Répondez aux questions suivantes à partir du texte sur la valorisation du CO₂.
1. Avec quoi le CO₂ est-il combiné dans la méthanation pour produire du méthane ?
2. Où la valorisation biologique est-elle explorée, d'après l'exemple cité ?
3. De combien environ la récupération assistée d'hydrocarbures augmente-t-elle l'exploitation du gisement ?

[Texte de lecture]
>>>>>

La valorisation chimique vise à réutiliser le carbone contenu dans la molécule. C’est plus complexe, et énergivore lorsqu’il s’agit de casser la liaison carbone-oxygène du CO₂ qui est très stable. Cependant, elle peut servir de précurseur dans certaines synthèses chimiques. C’est le cas de la production d’urée ou d’acide acétylsalicylique, où le CO₂ s’intègre à des réactions bien maîtrisées.
Des recherches se poursuivent aussi sur des voies comme la méthanation, qui permet de produire du méthane à partir de CO₂ et d’hydrogène vert. Le procédé n’est pas neutre énergétiquement, mais il répond à un besoin, le stockage des énergies renouvelables intermittentes.

Enfin, la valorisation biologique s’appuie sur la photosynthèse naturelle : le CO₂ est capté par des plantes ou des algues pour être transformé en biomasse. Cette voie est explorée, par exemple, dans les serres agricoles où l’enrichissement de l’air en CO₂ améliore la croissance des cultures.

Certaines applications, comme la récupération assistée d’hydrocarbures, permettent également le stockage du CO₂. Comment ?

C’est une technique bien connue dans le secteur pétrolier : on injecte du CO₂ dans un réservoir pour augmenter la pression et extraire davantage d’hydrocarbures. Cela permet d’augmenter de l’ordre de 10 % l’exploitation du gisement. Une partie du CO₂ reste piégée dans la roche, ce qui contribue à son stockage partiel. Cependant, cette pratique n’a guère de sens dans des pays comme la France, où l’extraction d’hydrocarbures est limitée. En revanche, elle est courante au Canada ou aux États-Unis, où les volumes manipulés sont conséquents.

<<<<<

[Données fournies]

>>>>>

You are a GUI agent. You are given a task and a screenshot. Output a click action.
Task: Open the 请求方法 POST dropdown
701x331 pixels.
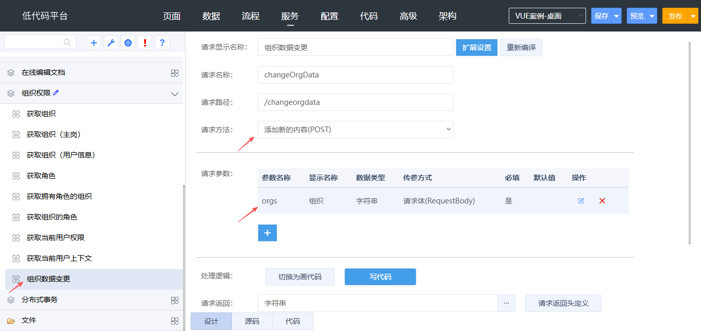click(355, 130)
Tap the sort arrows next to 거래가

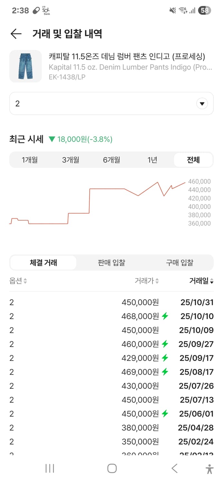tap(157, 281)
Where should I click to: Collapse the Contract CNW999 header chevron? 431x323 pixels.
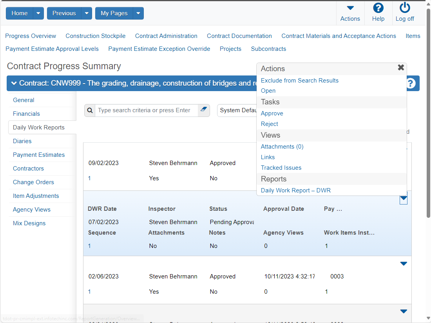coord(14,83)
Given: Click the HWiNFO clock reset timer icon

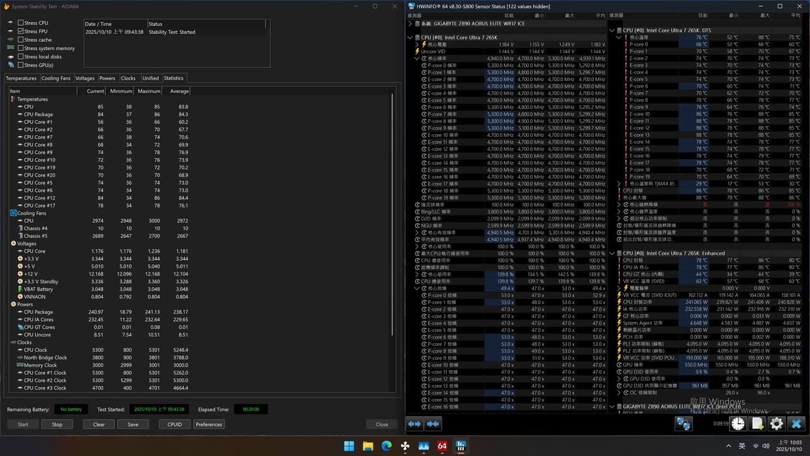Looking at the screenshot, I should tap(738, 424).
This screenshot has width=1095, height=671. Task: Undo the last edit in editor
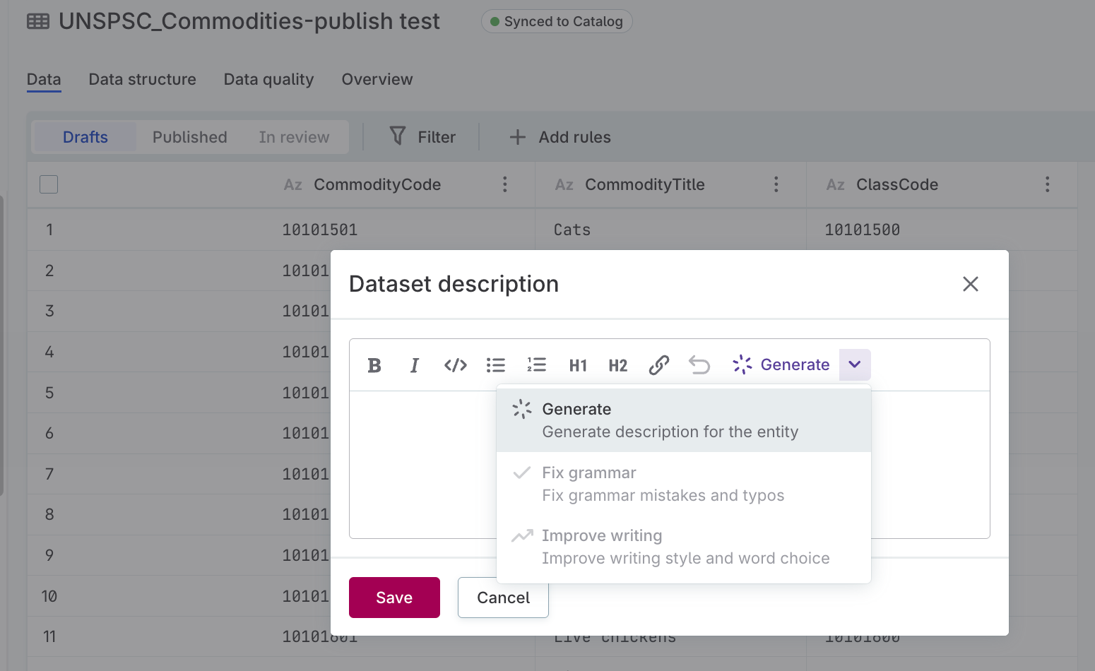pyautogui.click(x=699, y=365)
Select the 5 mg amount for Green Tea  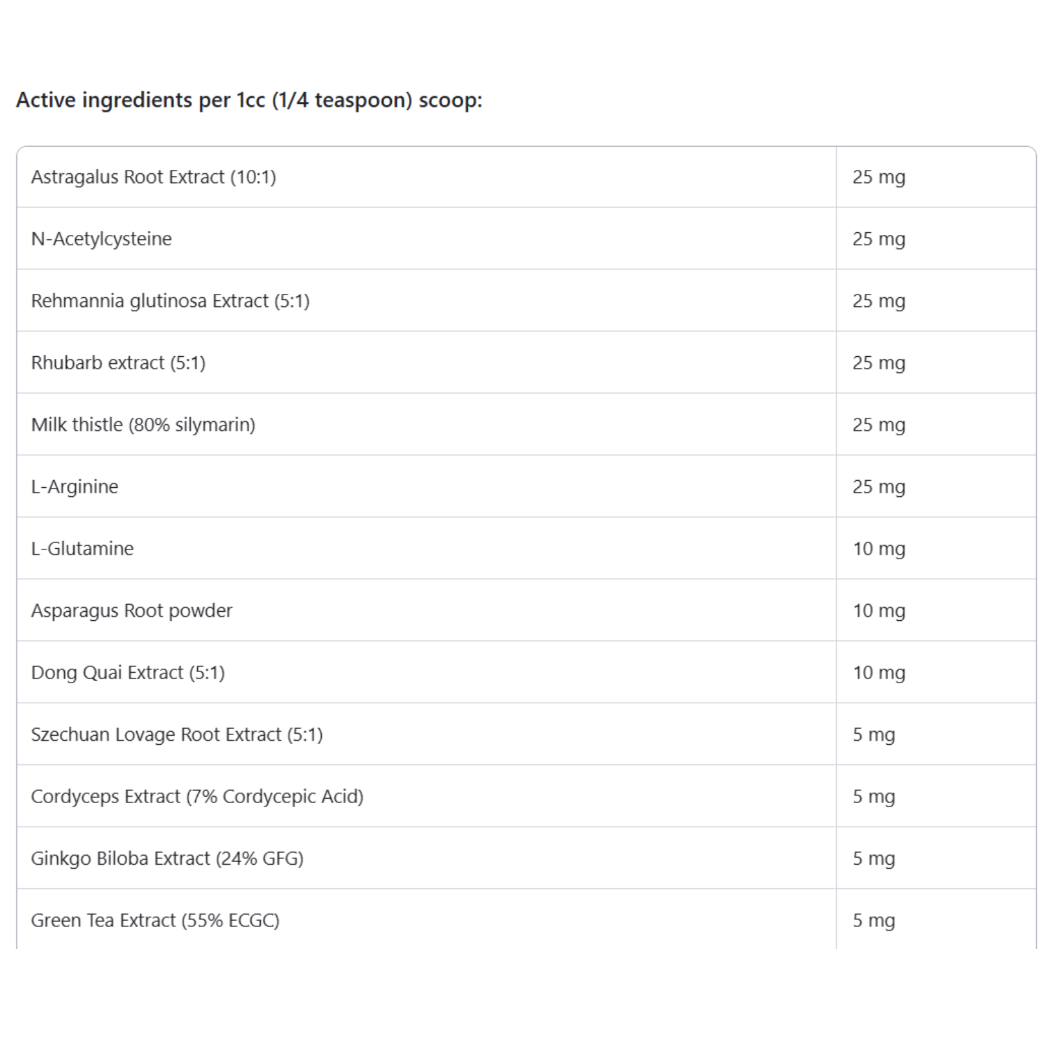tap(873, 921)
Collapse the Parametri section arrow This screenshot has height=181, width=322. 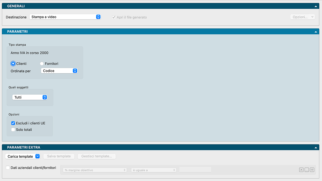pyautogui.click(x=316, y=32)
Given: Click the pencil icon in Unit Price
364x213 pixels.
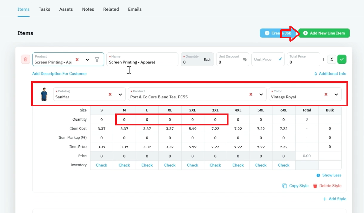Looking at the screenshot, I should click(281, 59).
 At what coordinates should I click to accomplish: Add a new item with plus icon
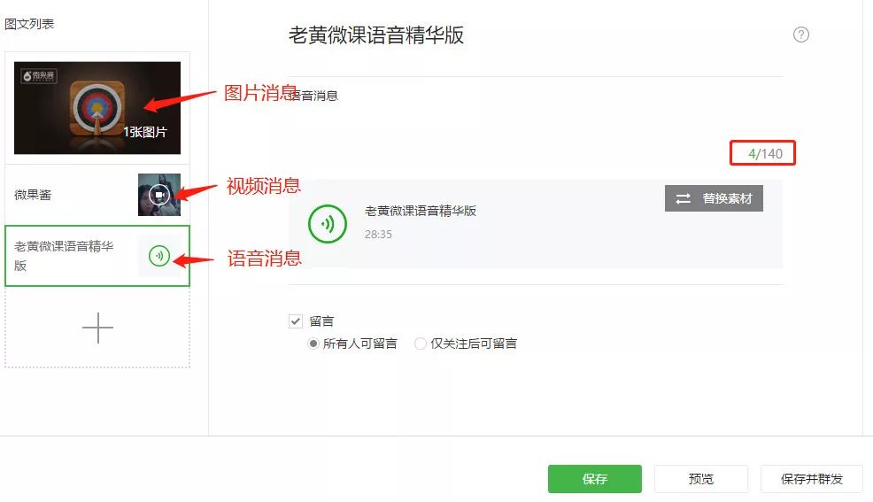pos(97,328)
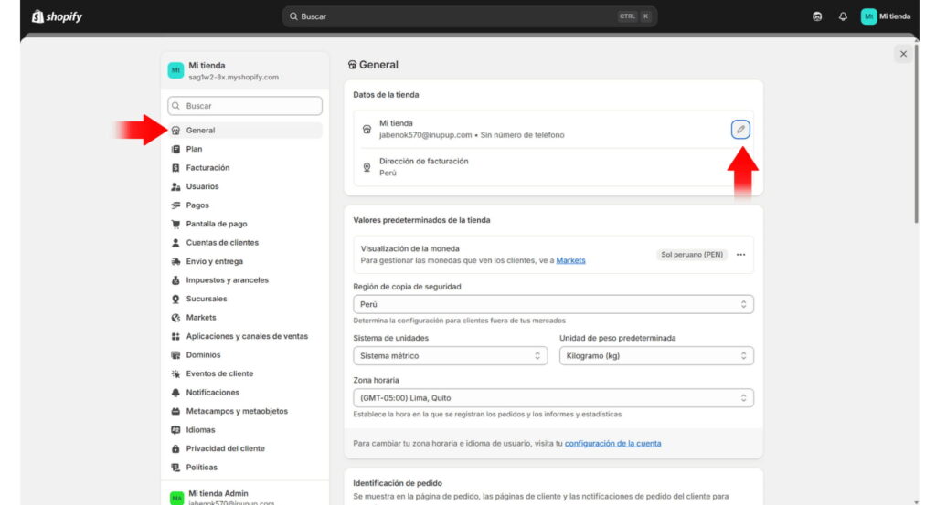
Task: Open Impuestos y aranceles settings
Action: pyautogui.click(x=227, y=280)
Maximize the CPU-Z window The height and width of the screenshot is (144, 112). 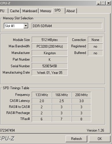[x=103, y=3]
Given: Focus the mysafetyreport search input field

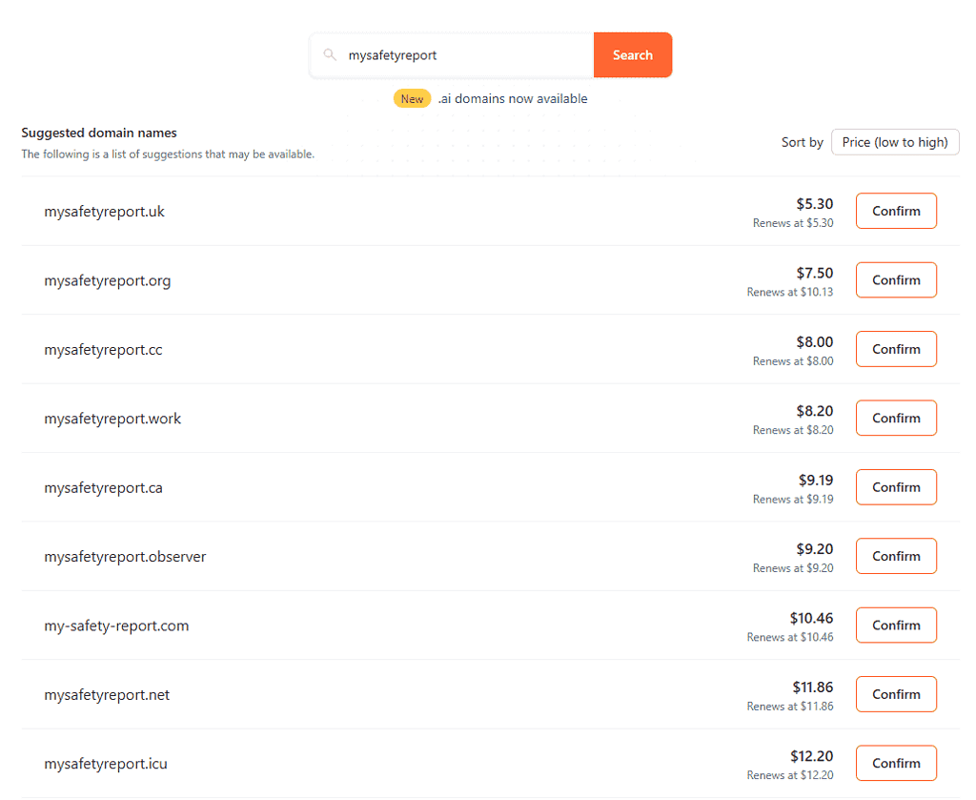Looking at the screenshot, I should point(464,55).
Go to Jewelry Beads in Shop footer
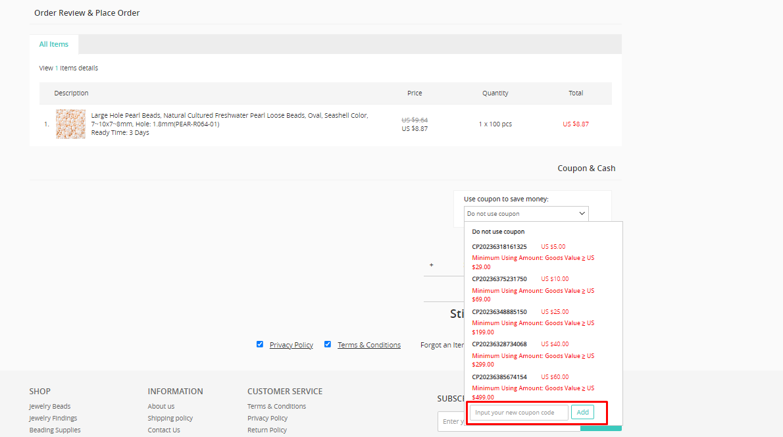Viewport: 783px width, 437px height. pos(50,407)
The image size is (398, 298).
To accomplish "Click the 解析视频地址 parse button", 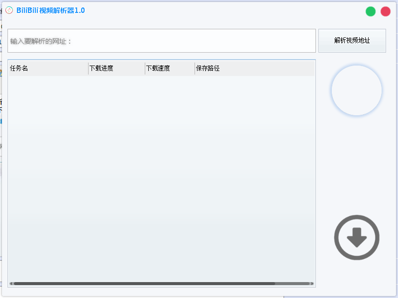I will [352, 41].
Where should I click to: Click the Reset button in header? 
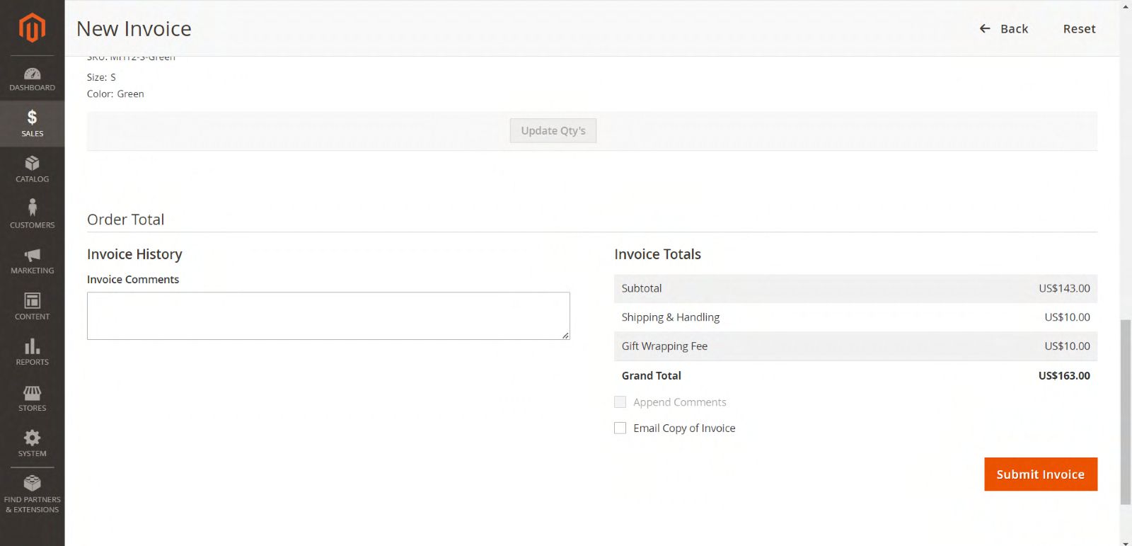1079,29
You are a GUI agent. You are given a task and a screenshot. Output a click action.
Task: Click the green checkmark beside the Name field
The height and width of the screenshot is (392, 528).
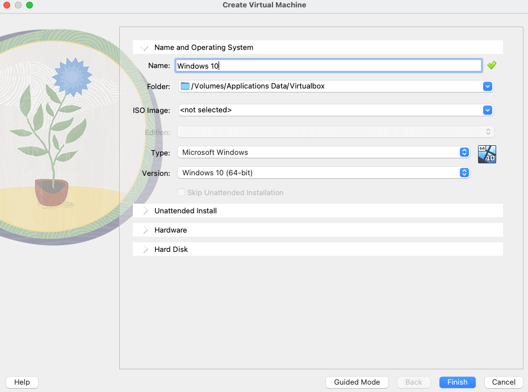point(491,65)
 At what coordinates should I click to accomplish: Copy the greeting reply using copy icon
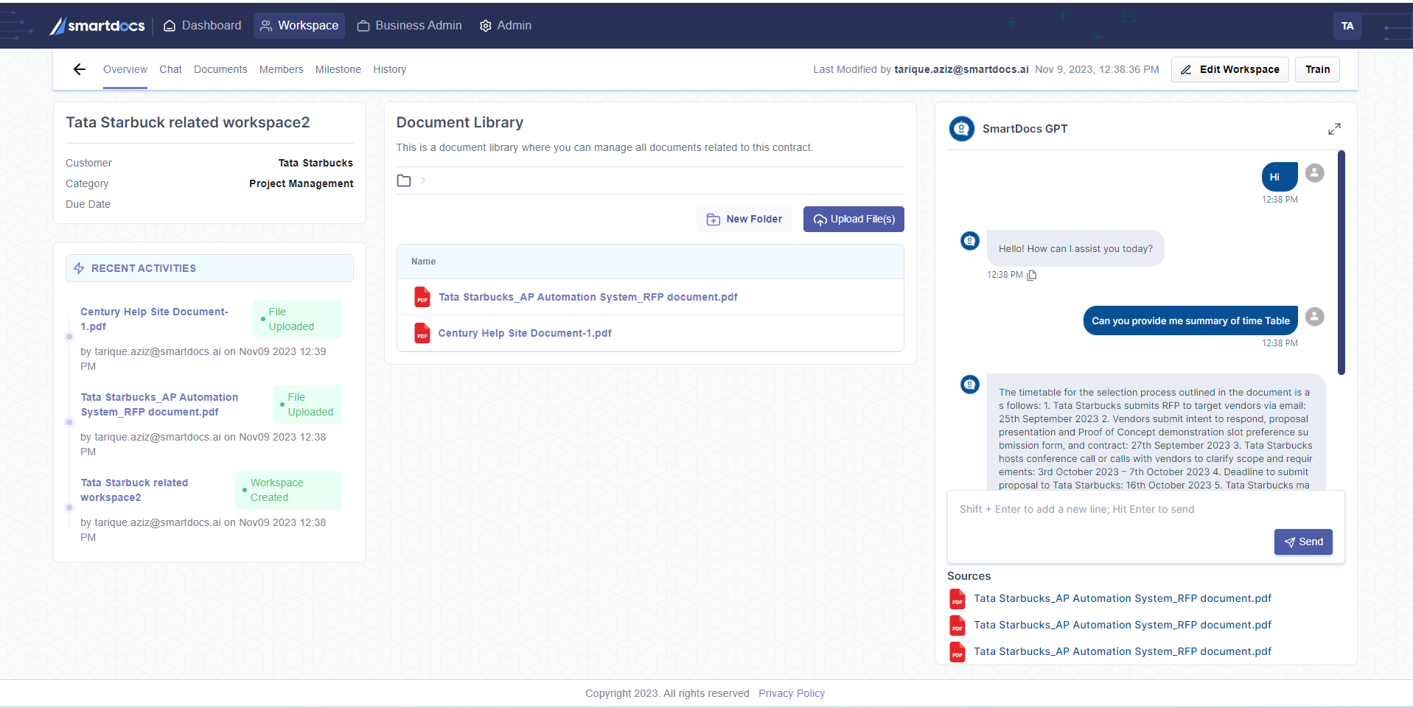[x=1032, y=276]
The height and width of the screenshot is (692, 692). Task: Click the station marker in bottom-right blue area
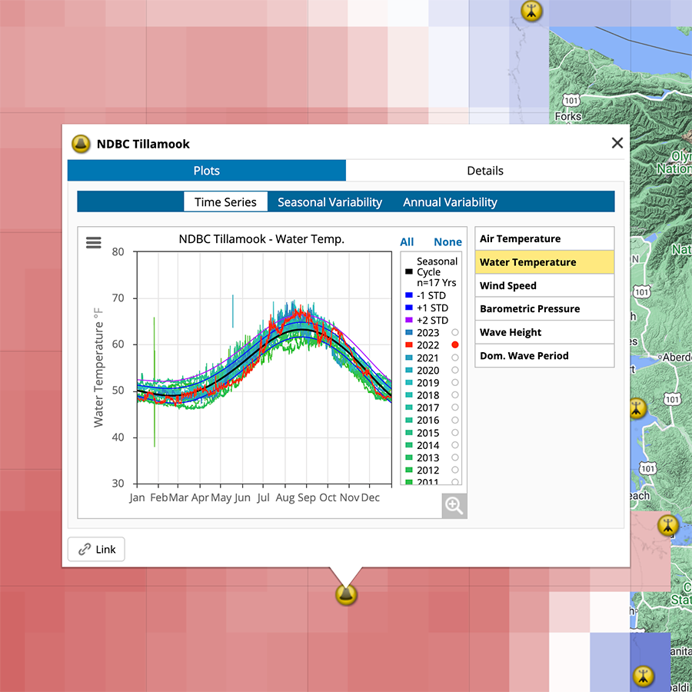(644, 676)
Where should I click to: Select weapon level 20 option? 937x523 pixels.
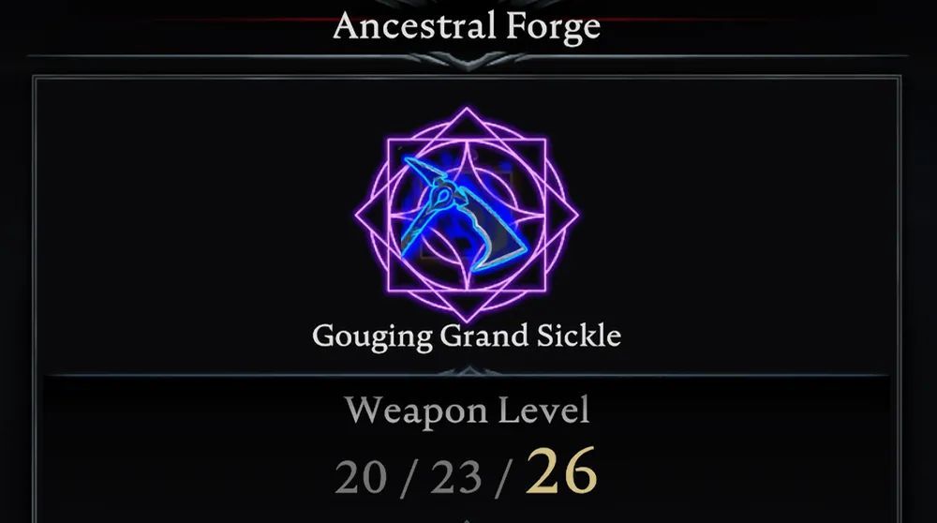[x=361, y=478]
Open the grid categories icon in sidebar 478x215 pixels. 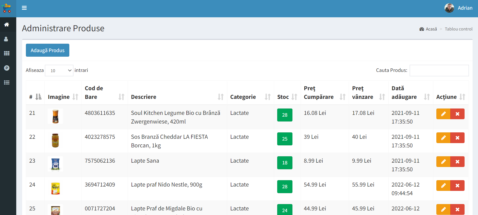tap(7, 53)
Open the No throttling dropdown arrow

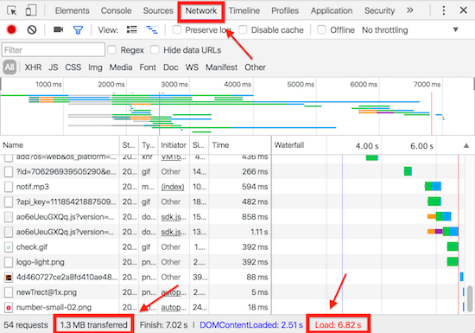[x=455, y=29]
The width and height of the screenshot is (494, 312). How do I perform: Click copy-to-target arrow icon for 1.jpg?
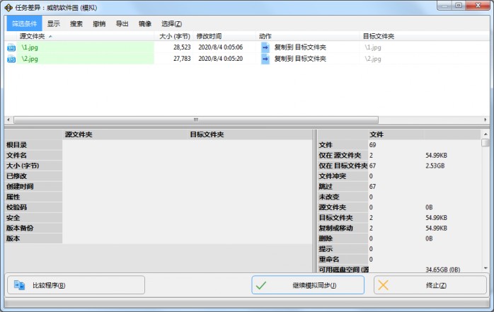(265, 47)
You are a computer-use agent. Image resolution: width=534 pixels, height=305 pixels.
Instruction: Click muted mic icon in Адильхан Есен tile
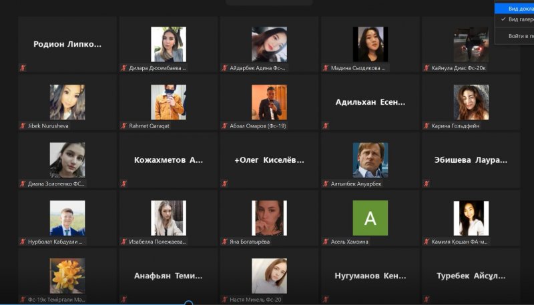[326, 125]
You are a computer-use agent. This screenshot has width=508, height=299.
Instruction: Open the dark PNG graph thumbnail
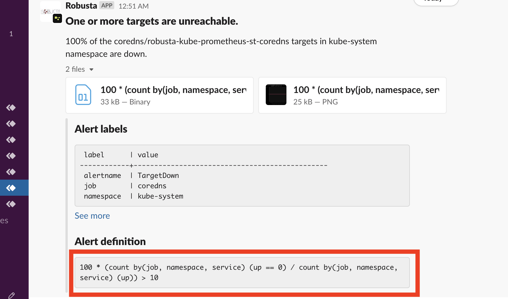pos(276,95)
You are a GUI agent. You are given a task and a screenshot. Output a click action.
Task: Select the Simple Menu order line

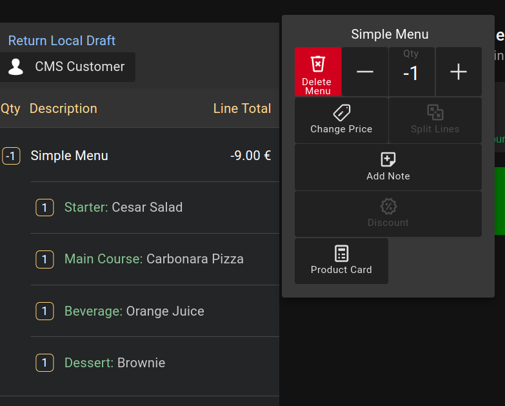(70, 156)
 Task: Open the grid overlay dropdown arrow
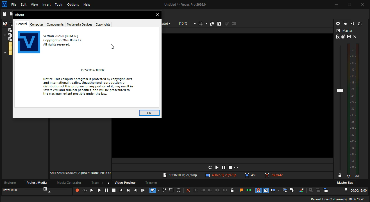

<<<<<

[Réponse à la consigne]
1. Avec de l'hydrogène vert.
2. Dans les serres agricoles.
3. De l'ordre de 10 %.